Ma ancora una volta, non sono questi i sentimenti “di pancia”; queste sono costruzioni ben articolate, pensate, elaborate, e progettate per aumentarne presa ed efficacia. In questo modo si modifica il pacchetto di norme sociali che governa la nostra vita in comune, si sdogana un certo linguaggio, cambiano le parole e con le parole i significati e, in questo modo, anche le cose di cui vergognarsi e di cui andare fieri, e in ultimo, i nostri comportamenti.
In certi paesi e in certe regioni si apprezza la cucina piccante nonostante il peperoncino bruci la lingua e la gola, perché apprezzare quel gusto ha reso più semplice l'utilizzo di una spezia che, soprattutto a certe latitudini, proteggeva la carne dall'andare a male.
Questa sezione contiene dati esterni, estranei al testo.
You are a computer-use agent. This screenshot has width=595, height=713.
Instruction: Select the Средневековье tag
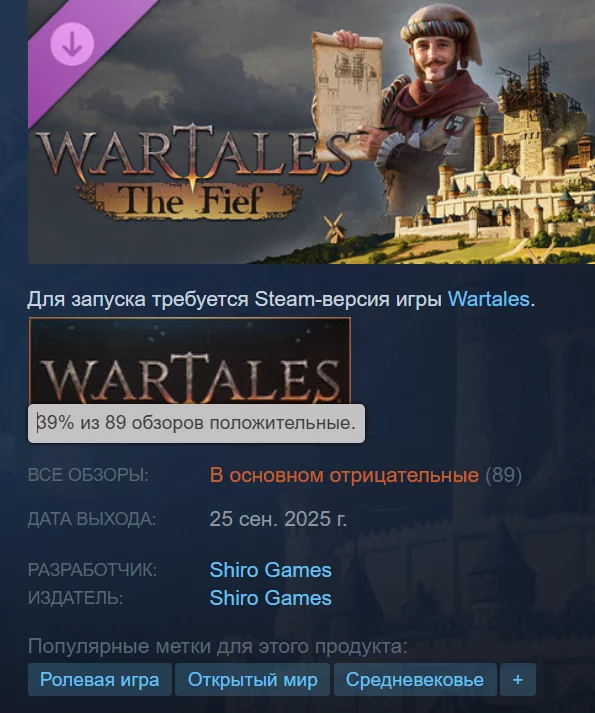tap(415, 680)

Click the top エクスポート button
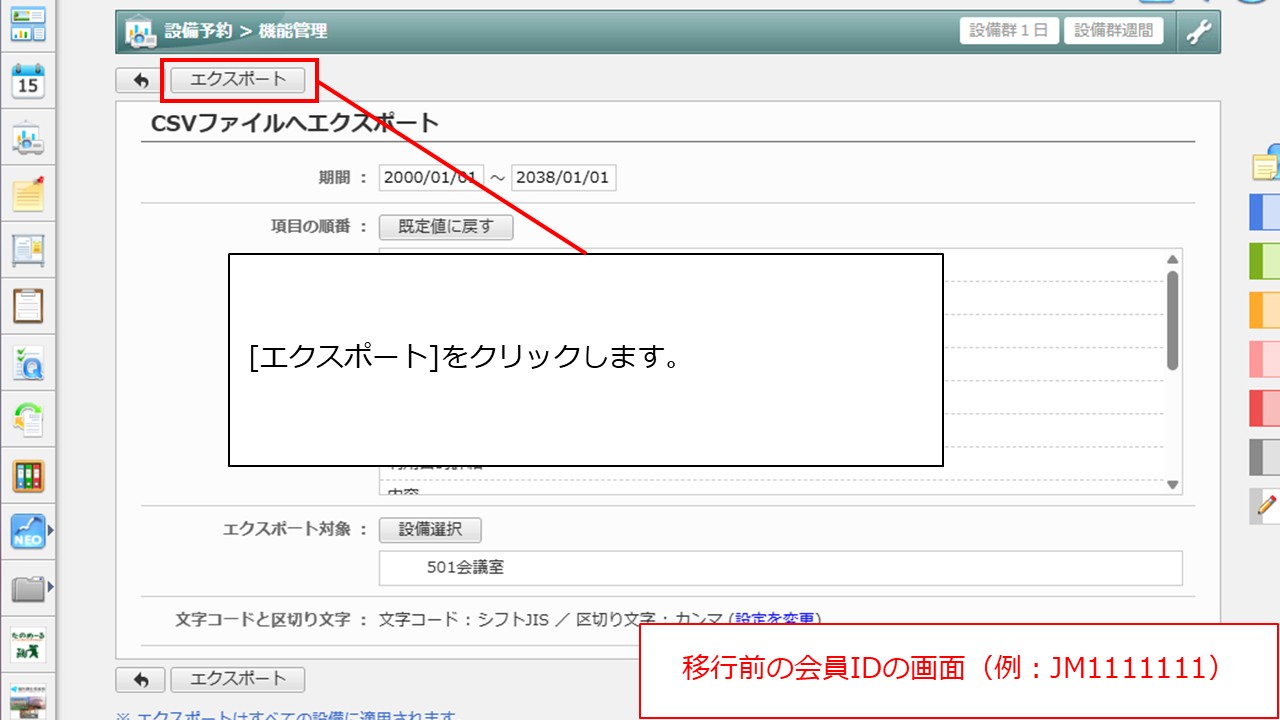coord(238,80)
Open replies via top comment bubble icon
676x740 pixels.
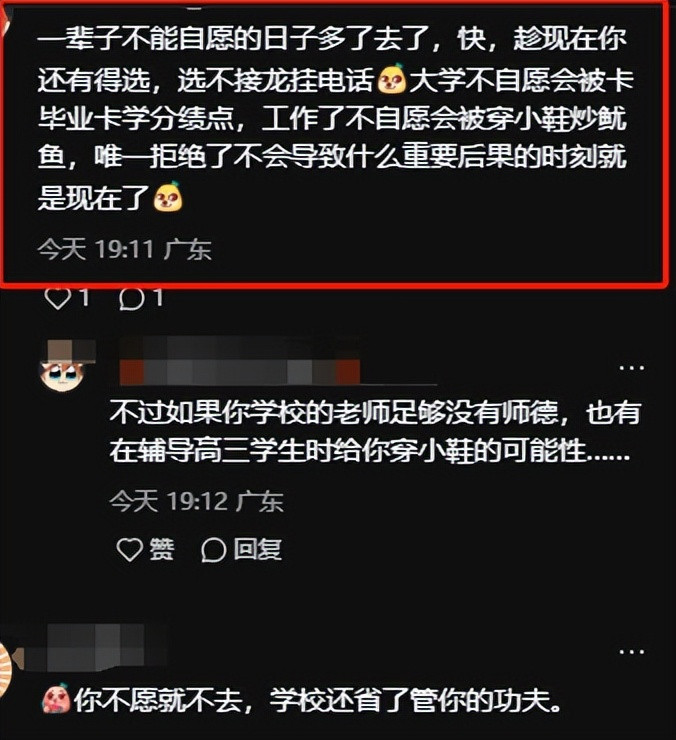tap(132, 299)
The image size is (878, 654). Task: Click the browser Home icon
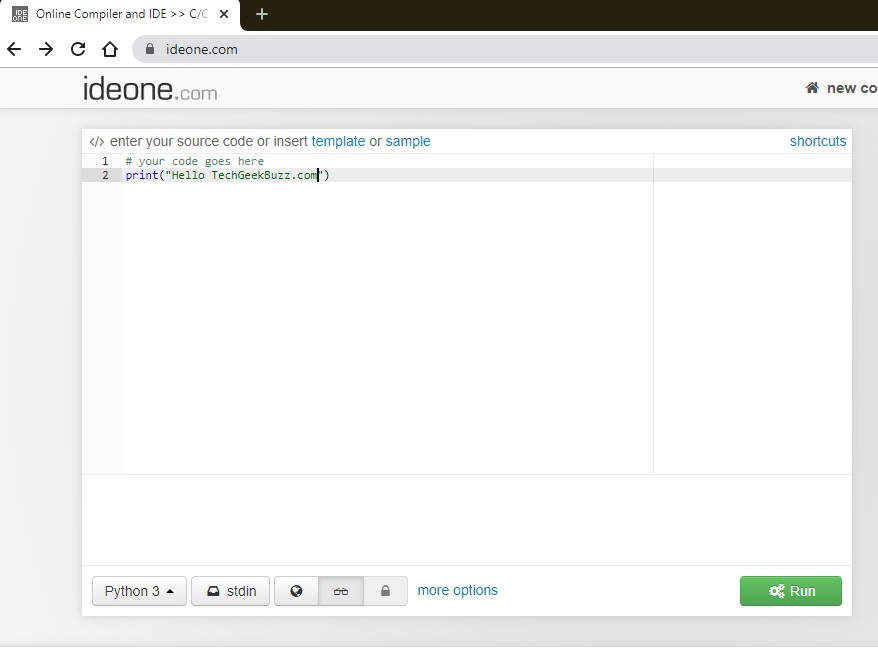[110, 49]
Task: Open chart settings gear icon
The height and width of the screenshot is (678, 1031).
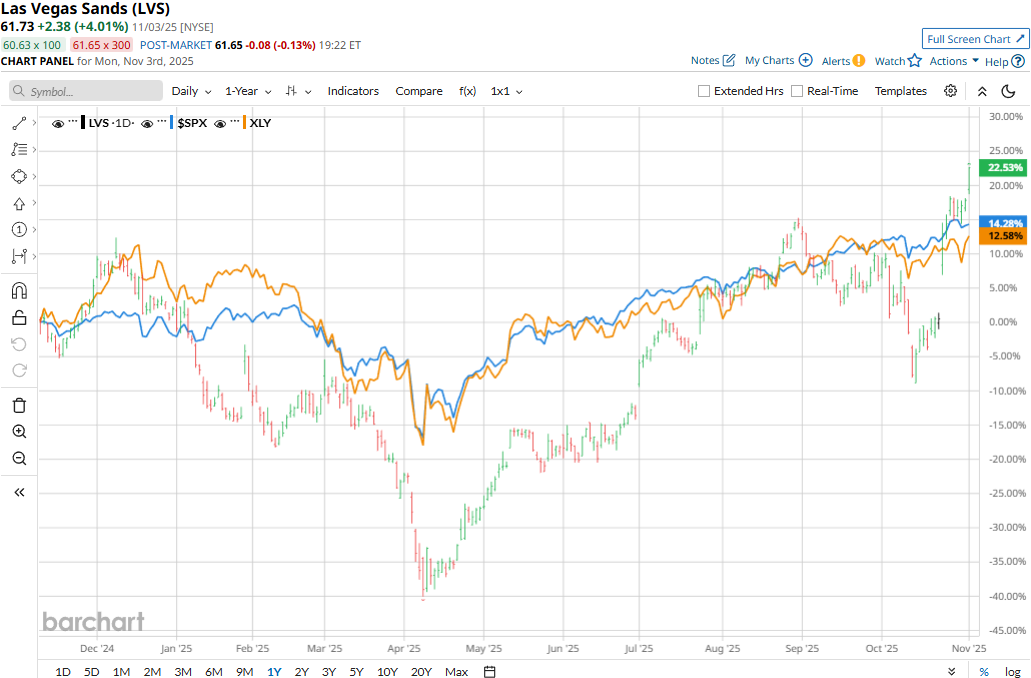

Il cambiamento culturale ha rinforzato la specie. L'apertura all'altro, la fiducia, la reciprocità sono come un peperoncino sociale. Rendono più sane e prospere le nostre comunità, anche se a volte, ci costano un po'.
Ma così come la carne senza il peperoncino si guasta prima, le nostre comunità senza altruismo e norme cooperative, rischiano di disgregarsi e assomigliare sempre più ad uno stato di natura hobbesiano, dove regnano i lupi e la vita è solitaria, povera e triste. Viviamo certamente un'involuzione dei costumi, ma non diamone la colpa alla “pancia”, che per centinaia di migliaia di anni ci ha insegnato ad essere socievoli e cooperativi. Le responsabilità stanno altrove, cerchiamole la.